Whitting, 74, was recognized for his service as a medical specialist from 1963 to 1967, during the Vietnam War. In later years, the Glen Head resident extended his enlistment on a voluntary basis by serving as a co-organizer of several events in support of fellow veterans.

One of his most memorable moments was when he participated in the Army’s first Special Forces combat airborne assault, better known as Operation Harvest Moon, into South Vietnam. Whitting was responsible for carrying the weapons container along with the first aid equipment, which together weighed about 300 pounds. He weighed 170 pounds.

“It was a low-level altitude jump and we landed on rough terrain,” he recalled. “We certainly had our challenges, but it was a great invasion, since we were able to parachute into enemy territory.”

He found out a few years ago from one of his former lieutenants that tracer bullets were targeted toward him and his troops as they parachuted into Vietnam.

“All those years I thought I was just seeing stars, because I had such a jolt when I landed,” he chuckled. He added that he had no sense of fear at the time, and that the only thought he had was, “Just go.”

Whitting was just a senior at North Shore High School when he decided to enlist in the Army. He was excited about potentially becoming a member of the Special Forces. His girlfriend at the time, Francine Lenore, who later became his wife, wanted to get married. That motivated him to enlist and become a medical specialist. The part he was most thrilled about was that he was going to be a paratrooper.

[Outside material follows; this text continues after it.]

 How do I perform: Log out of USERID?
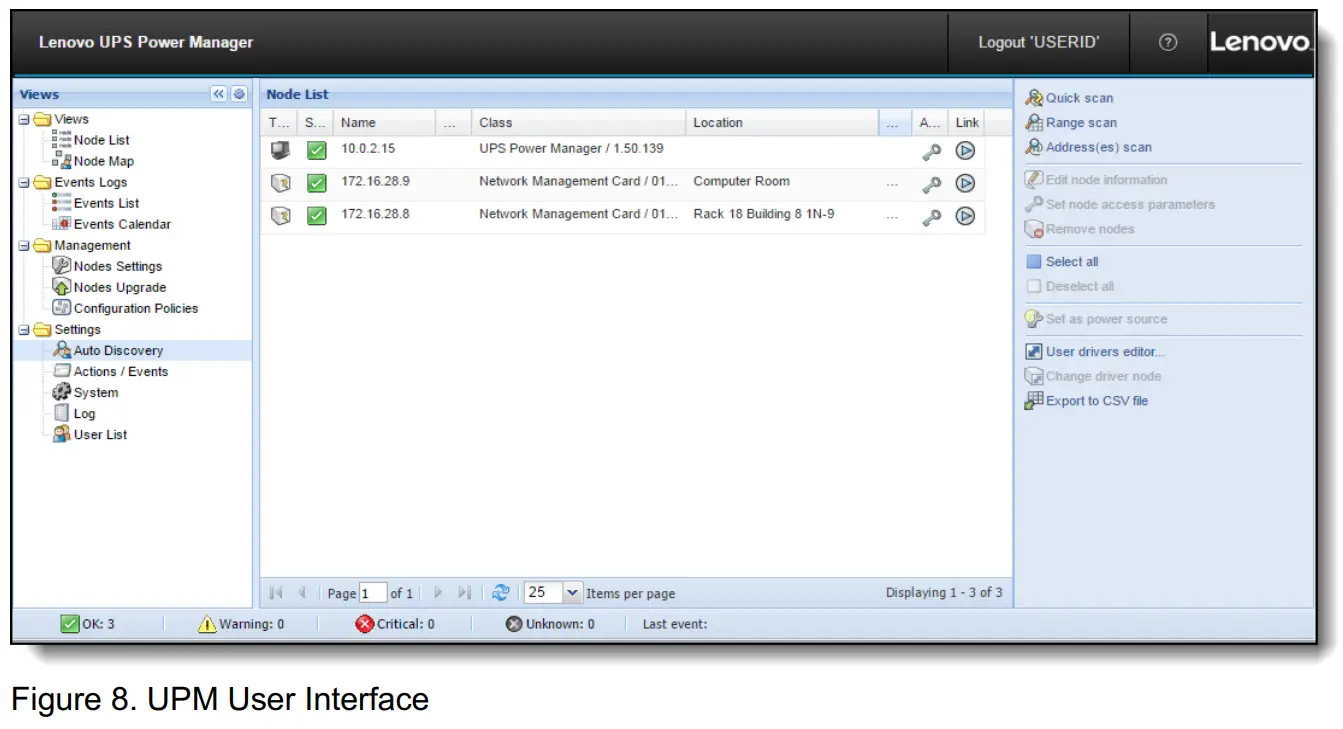pos(1038,42)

“The Army wanted me to become a clerk typist because I had that kind of gift,” he said. “But I joined the Army because I wanted to go airborne and go into infantry. My major looked at me like I was crazy.”

Whitting explained that many of the troops refused infantry training because of its demands. In the first phase of training, candidates underwent a psychological assessment so officers could see how well they processed information. Of the 30 troops who took the test with Whitting, he was one of only three who passed. From there, he went on to join the Mobil Strike Force, which supported troops under siege.

He succeeded despite dealing with dyslexia, a disorder that was not well known when he was a child. He never thought much about it, he says today, adding that he believes everyone has his or her own unique gifts.

Today he runs the Whitting Funeral Home, which was founded by his father in 1946. Looking back on his years in the military, he says that all he tried to do was represent the country in the best possible way. “My agenda has always been to provide a good agenda for our military,” he said.